### Aim
Reproduce the whole passage below about the coffee date with two men in toques, word for word.

### Selected passage
Out of 36 responses the only passable one (read: not overtly hostile or passive aggressive) came from two men, friends who lived north of the city. We had visions of weekends in the country, roaring fireplaces and romantic trysts. The ending of their letter particularly piqued our interest:
"Call us. You won't be disappointed."
We braced ourselves and phoned them, agreeing to hang up immediately if they were monosyllabic, defensive, or stoned. After a reasonably pleasant conversation we agreed to meet them for coffee the following Saturday in the city's downtown.
"How will we recognize you?" I asked buoyantly.
"We'll be wearing toques," one piped up. Their choice of headgear left us a titch concerned but by then it was damn the torpedoes. My friend and I later agreed if they'd said matching toques, the gig would have been up.
We heard our dates before we saw them. I never realized how much noise two snowmobile suits can make in a quiet bistro. They introduced themselves, sat down across from us, and began fiddling with their toques.
They both appeared to be suffering from heat prostration. I suggested breezily that they remove their outerwear, realizing we'd need another entire booth to store them.
"No, ladies, I like to keep the goods under wraps," Wayne declared.
Brad, whose toque read Ghostbusters, took the floor next, saying he worked nights and enjoyed having his days free.

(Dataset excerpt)
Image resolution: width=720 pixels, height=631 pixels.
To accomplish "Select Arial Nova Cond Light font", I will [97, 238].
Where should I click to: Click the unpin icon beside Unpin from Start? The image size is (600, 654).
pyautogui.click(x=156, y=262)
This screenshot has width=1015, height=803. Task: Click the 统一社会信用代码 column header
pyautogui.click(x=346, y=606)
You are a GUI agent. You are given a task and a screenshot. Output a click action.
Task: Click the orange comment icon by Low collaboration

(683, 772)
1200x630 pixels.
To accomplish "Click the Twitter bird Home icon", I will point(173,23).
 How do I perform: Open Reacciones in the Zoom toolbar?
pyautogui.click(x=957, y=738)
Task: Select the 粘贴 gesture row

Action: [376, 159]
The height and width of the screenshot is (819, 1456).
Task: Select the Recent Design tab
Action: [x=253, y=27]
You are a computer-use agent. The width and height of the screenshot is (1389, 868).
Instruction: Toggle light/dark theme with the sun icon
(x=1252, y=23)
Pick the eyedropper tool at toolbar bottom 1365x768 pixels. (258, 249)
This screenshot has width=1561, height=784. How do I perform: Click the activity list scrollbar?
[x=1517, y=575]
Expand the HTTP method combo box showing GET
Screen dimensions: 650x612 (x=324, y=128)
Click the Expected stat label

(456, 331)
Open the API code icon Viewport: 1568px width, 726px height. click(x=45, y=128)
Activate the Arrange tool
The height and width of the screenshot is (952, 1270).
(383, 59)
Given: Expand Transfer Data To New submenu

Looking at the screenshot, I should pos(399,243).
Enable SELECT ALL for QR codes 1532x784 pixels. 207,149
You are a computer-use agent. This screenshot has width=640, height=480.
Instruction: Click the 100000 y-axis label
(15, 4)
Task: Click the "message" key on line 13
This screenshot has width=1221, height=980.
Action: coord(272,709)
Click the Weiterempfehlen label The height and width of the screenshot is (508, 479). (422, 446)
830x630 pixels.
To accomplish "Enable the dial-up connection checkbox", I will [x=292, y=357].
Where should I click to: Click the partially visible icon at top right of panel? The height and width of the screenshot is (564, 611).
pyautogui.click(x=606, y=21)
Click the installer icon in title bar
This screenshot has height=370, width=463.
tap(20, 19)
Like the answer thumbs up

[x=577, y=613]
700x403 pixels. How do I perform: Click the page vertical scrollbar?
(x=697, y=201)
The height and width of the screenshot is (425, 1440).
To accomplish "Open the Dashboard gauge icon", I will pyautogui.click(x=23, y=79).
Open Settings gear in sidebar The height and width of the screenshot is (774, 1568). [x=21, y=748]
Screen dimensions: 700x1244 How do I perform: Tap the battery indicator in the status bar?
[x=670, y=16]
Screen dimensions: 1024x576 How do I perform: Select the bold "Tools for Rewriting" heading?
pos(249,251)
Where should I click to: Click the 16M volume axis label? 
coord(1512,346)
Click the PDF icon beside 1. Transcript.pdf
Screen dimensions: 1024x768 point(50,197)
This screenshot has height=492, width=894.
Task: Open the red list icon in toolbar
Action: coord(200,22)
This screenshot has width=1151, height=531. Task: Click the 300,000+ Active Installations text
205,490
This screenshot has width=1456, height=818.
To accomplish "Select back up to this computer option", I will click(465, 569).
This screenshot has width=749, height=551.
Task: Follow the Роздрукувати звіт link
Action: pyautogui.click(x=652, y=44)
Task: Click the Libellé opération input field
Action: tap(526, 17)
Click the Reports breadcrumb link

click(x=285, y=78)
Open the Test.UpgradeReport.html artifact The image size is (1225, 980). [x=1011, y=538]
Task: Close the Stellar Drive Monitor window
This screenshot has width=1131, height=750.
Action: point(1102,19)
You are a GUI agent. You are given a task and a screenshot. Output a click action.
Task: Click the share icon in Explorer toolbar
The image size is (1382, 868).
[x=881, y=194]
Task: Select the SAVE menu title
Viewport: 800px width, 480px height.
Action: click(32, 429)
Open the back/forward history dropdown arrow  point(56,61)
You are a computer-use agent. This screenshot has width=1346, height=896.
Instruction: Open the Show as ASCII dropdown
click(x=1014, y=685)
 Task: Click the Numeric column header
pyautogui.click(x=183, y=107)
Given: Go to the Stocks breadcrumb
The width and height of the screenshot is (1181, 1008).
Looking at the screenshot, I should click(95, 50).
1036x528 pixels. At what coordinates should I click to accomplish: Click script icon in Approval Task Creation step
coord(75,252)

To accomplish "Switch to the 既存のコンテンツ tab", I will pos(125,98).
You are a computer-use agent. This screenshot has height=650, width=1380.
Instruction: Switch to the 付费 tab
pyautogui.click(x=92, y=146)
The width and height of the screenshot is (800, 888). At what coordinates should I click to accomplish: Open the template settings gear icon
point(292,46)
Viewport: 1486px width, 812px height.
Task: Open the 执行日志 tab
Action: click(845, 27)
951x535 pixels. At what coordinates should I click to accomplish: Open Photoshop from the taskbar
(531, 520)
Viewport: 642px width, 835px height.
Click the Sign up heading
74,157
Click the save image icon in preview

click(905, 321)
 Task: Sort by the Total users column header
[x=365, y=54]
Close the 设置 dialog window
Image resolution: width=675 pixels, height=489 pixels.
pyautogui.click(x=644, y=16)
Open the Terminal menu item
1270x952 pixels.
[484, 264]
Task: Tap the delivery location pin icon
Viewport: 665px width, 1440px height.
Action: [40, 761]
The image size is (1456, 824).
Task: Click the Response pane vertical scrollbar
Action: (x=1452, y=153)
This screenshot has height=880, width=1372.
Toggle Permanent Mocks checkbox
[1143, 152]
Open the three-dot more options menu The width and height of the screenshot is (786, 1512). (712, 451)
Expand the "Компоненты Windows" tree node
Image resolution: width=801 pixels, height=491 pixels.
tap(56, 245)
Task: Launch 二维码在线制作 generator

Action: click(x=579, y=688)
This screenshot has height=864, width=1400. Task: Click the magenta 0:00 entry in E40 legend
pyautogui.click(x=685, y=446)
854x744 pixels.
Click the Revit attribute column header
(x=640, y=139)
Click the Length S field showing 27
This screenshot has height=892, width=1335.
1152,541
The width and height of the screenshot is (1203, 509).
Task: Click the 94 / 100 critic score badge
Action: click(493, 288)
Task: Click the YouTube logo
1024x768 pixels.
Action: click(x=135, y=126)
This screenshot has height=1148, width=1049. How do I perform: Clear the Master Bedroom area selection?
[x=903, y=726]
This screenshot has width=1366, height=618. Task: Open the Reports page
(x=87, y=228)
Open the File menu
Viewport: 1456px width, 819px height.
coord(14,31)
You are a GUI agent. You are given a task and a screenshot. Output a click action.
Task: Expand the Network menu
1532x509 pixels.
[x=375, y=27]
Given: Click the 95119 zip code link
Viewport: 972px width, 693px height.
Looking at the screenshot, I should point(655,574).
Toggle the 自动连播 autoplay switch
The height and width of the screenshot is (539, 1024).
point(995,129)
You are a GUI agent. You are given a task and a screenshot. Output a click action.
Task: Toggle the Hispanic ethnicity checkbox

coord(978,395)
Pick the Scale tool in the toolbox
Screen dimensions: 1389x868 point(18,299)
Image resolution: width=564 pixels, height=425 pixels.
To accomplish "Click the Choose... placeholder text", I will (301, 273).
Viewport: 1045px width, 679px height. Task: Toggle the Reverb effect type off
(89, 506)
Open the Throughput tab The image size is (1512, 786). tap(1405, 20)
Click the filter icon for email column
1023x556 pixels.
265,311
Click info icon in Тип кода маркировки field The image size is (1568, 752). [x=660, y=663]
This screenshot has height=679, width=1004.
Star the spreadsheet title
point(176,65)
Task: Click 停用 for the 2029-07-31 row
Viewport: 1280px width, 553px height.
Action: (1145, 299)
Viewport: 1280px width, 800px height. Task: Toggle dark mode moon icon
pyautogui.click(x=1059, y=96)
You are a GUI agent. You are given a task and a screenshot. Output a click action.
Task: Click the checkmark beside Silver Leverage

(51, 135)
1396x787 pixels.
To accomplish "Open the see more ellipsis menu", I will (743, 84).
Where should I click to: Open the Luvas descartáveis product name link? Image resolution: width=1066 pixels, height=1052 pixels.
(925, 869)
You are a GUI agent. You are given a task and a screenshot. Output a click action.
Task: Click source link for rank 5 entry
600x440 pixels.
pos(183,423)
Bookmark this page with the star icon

### Problem solution
Out of 36 responses the only passable one (read: not overtly hostile or passive aggressive) came from two men, friends who lived north of the city. We had visions of weekends in the country, roaring fireplaces and romantic trysts. The ending of their letter particularly piqued our interest:
"Call us. You won't be disappointed."
We braced ourselves and phoned them, agreeing to hang up immediately if they were monosyllabic, defensive, or stoned. After a reasonably pleasant conversation we agreed to meet them for coffee the following Saturday in the city's downtown.
"How will we recognize you?" I asked buoyantly.
"We'll be wearing toques," one piped up. Their choice of headgear left us a titch concerned but by then it was damn the torpedoes. My friend and I later agreed if they'd said matching toques, the gig would have been up.
We heard our dates before we saw them. I never realized how much noise two snowmobile suits can make in a quiet bistro. They introduced themselves, sat down across from us, and began fiddling with their toques.
They both appeared to be suffering from heat prostration. I suggested breezily that they remove their outerwear, realizing we'd need another entire booth to store them.
"No, ladies, I like to keep the goods under wraps," Wayne declared.
Brad, whose toque read Ghostbusters, took the floor next, saying he worked nights and enjoyed having his days free.